Steadily increasing output from the U.S., Russia and Saudi Arabia (34.04 MMbopd), combined with concerns about China’s economy, upset oil markets. Crude benchmarks, which declined 18% in November, continued on a downward trajectory, as WTI plunged from $53.58/bbl on Dec. 13 to just $42.53 on Dec. 24, only to jump back to over $48 on Jan. 4. Brent fell from $61.45 on Dec. 13 to $50.47 on Dec. 24, and then rose to $57.35 on Jan. 4. To bolster prices, OPEC cut output 530,000 bopd, its sharpest reduction in two years. U.S. gas prices remained relatively high, with Henry Hub trading at $3.89/MMbtu in December. The U.S. rig count was unchanged, averaging 1,077 units in December. Permian activity slipped five rigs, while international activity decreased 1.7% in November.

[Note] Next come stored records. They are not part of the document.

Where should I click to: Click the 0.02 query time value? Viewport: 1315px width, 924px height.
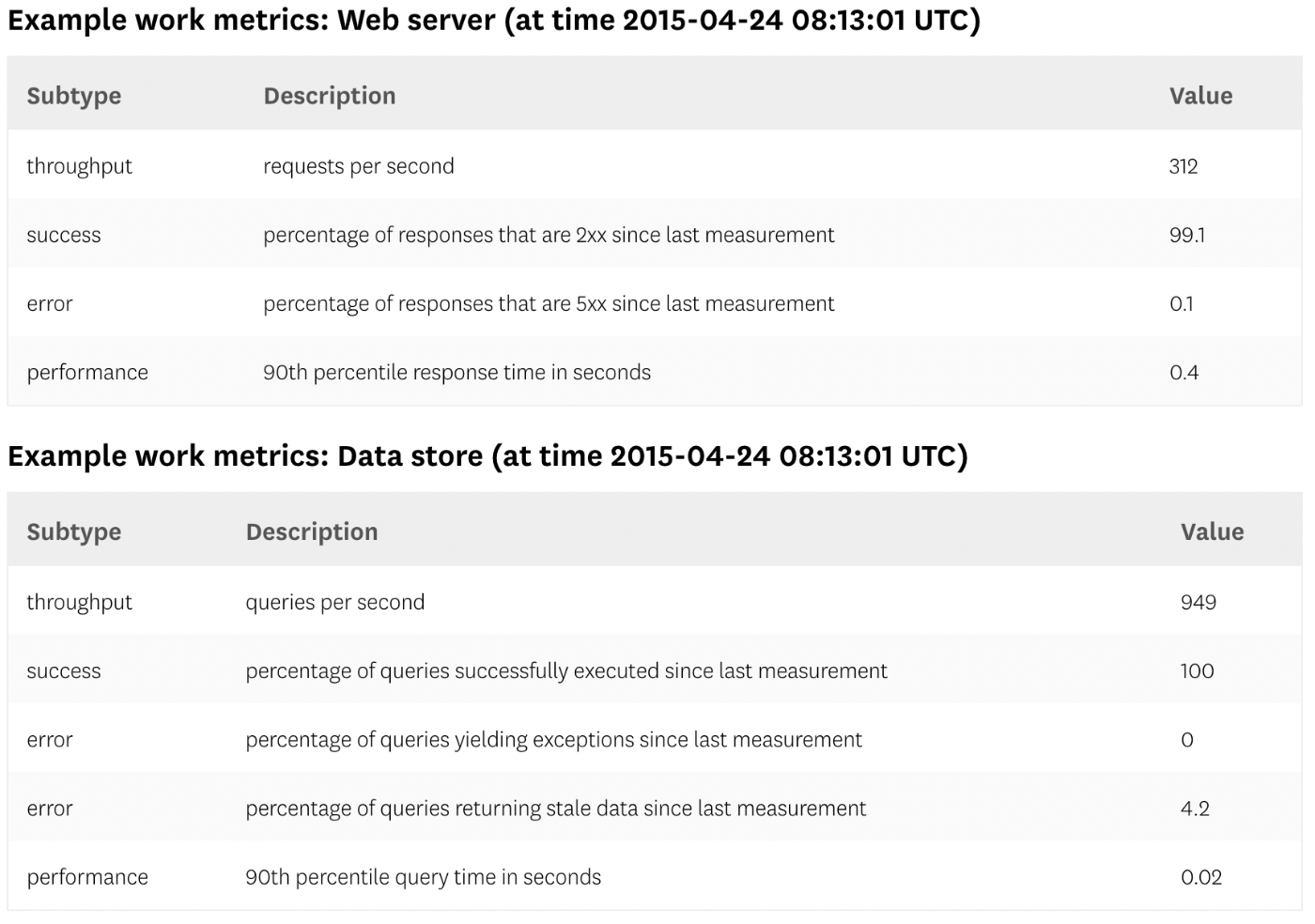(1200, 876)
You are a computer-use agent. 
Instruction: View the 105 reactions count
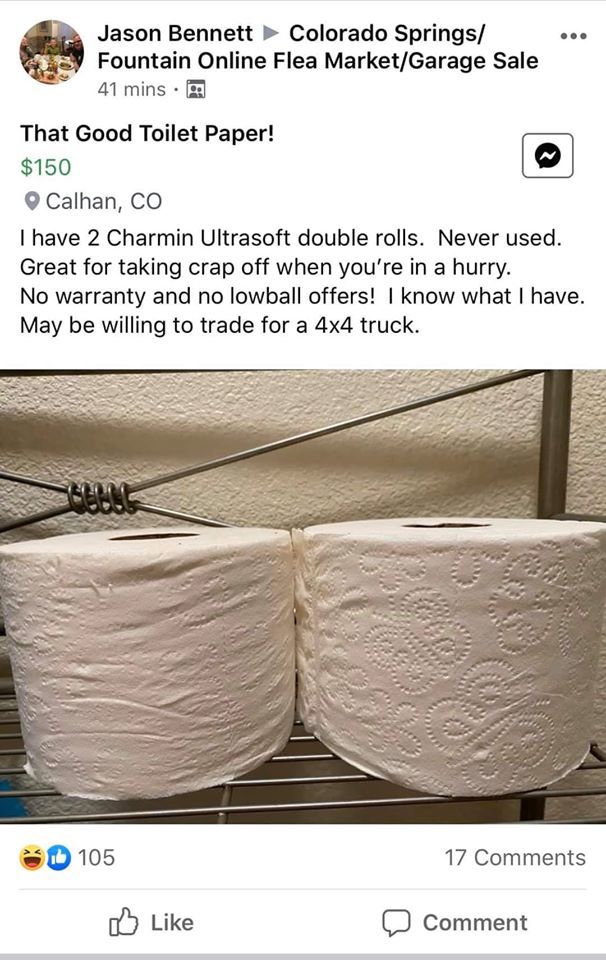[x=96, y=857]
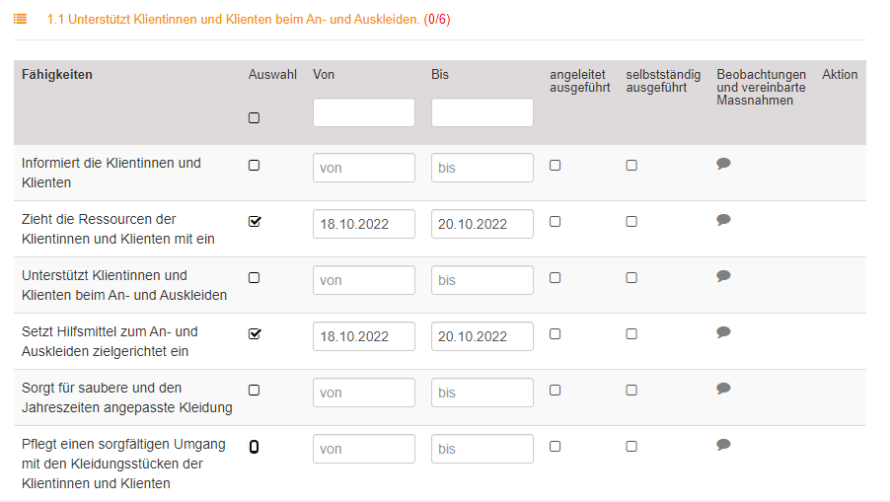Open comment bubble for 'Pflegt einen sorgfältigen' row

[x=724, y=444]
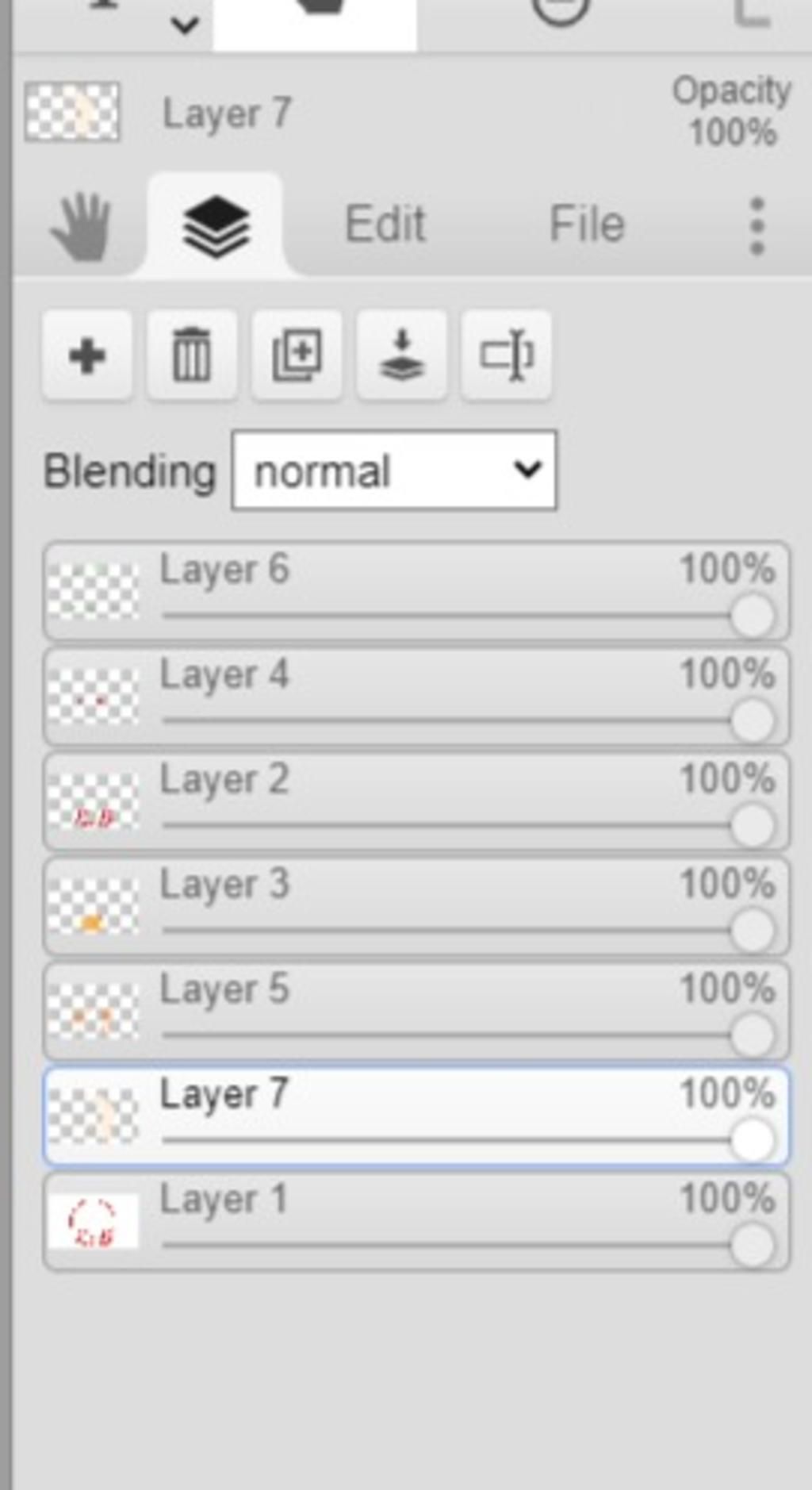Screen dimensions: 812x1490
Task: Click the Layer 2 thumbnail preview
Action: (93, 801)
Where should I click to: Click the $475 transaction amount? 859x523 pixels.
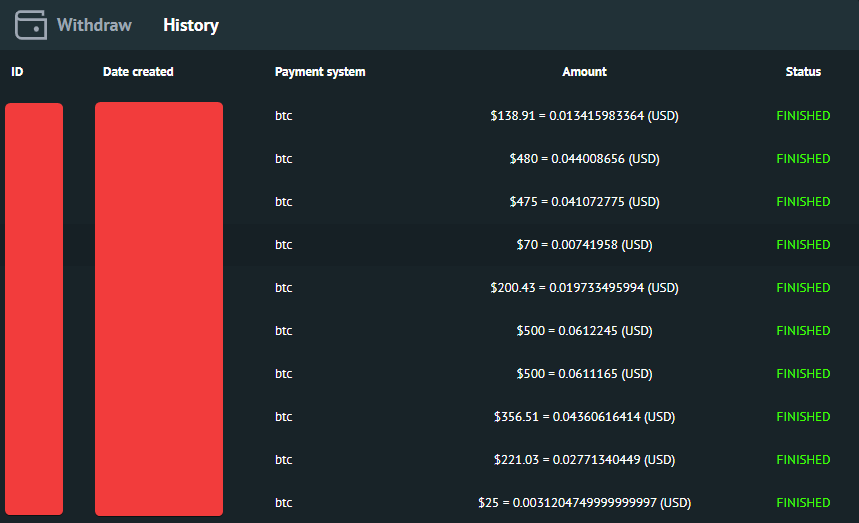pyautogui.click(x=585, y=202)
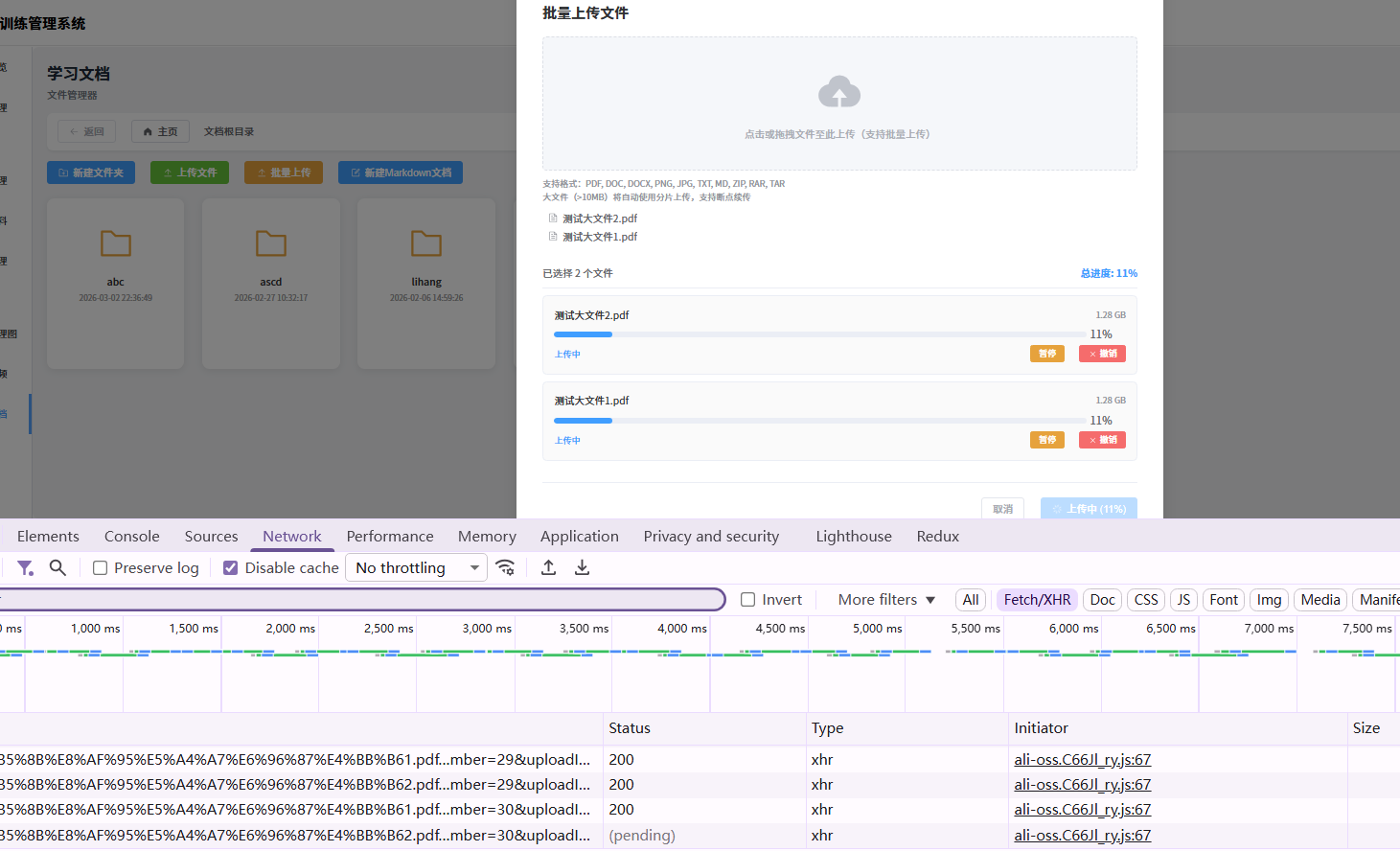Enable the Preserve log checkbox
Screen dimensions: 1400x851
pos(100,568)
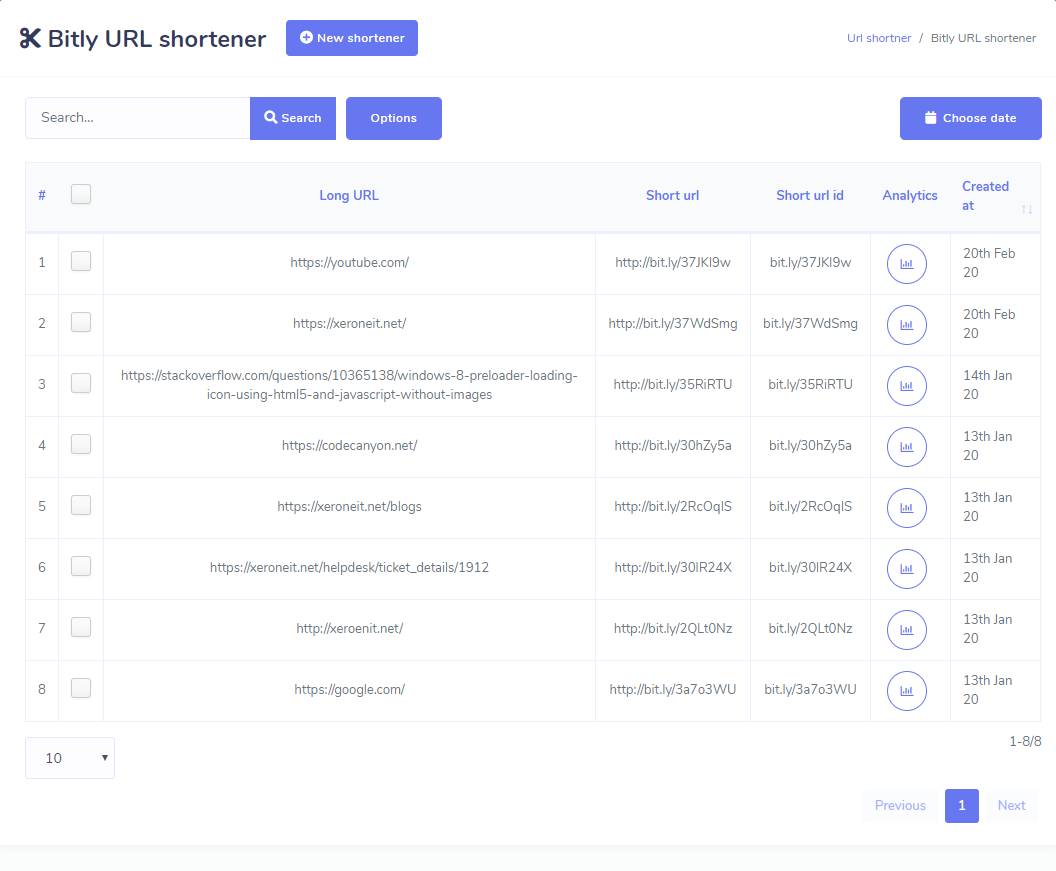
Task: Open analytics for the youtube.com link
Action: click(x=906, y=264)
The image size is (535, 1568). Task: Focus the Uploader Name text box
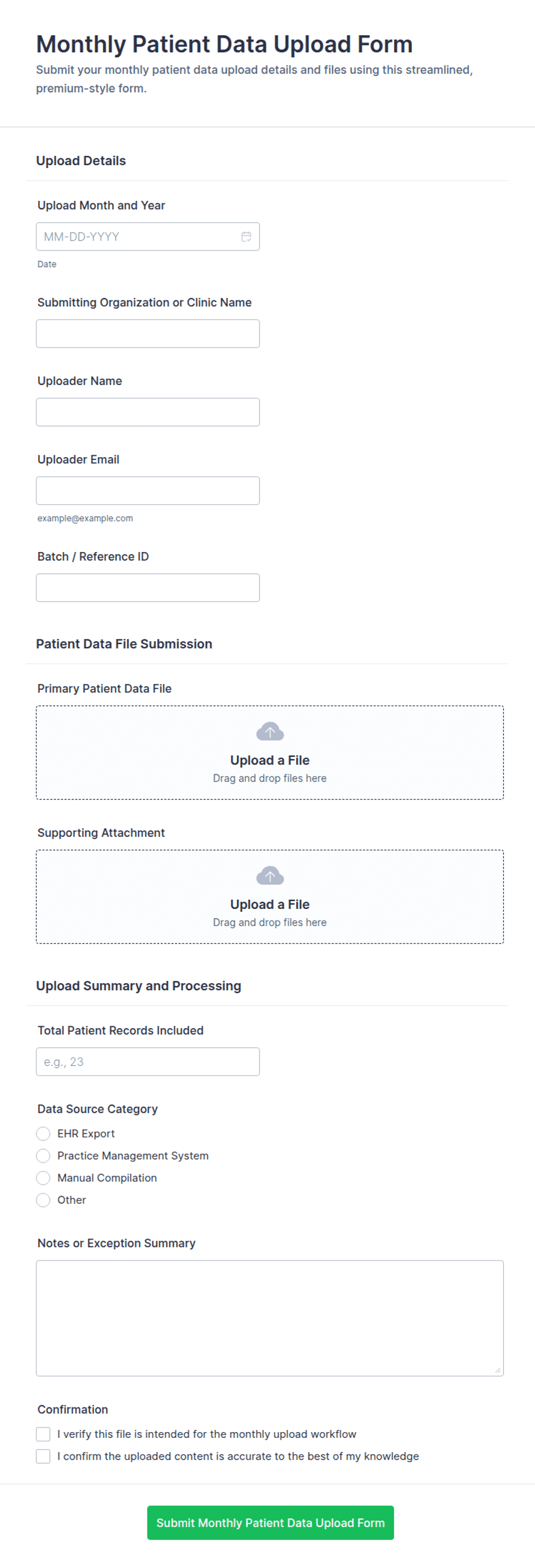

- Management issues- Dallas Fed: Activity sees modest growth; outlook improves, but cost increases continue (October 2023)
- Industry at a glance (June 2023)
- Industry at a glance (May 2023)
- Management issues- Dallas Fed: Oil and gas expansion stalls amid surging costs and worsening outlooks (May 2023)
- Executive viewpoint (April 2023)
- Global offshore market is on the upswing (April 2023)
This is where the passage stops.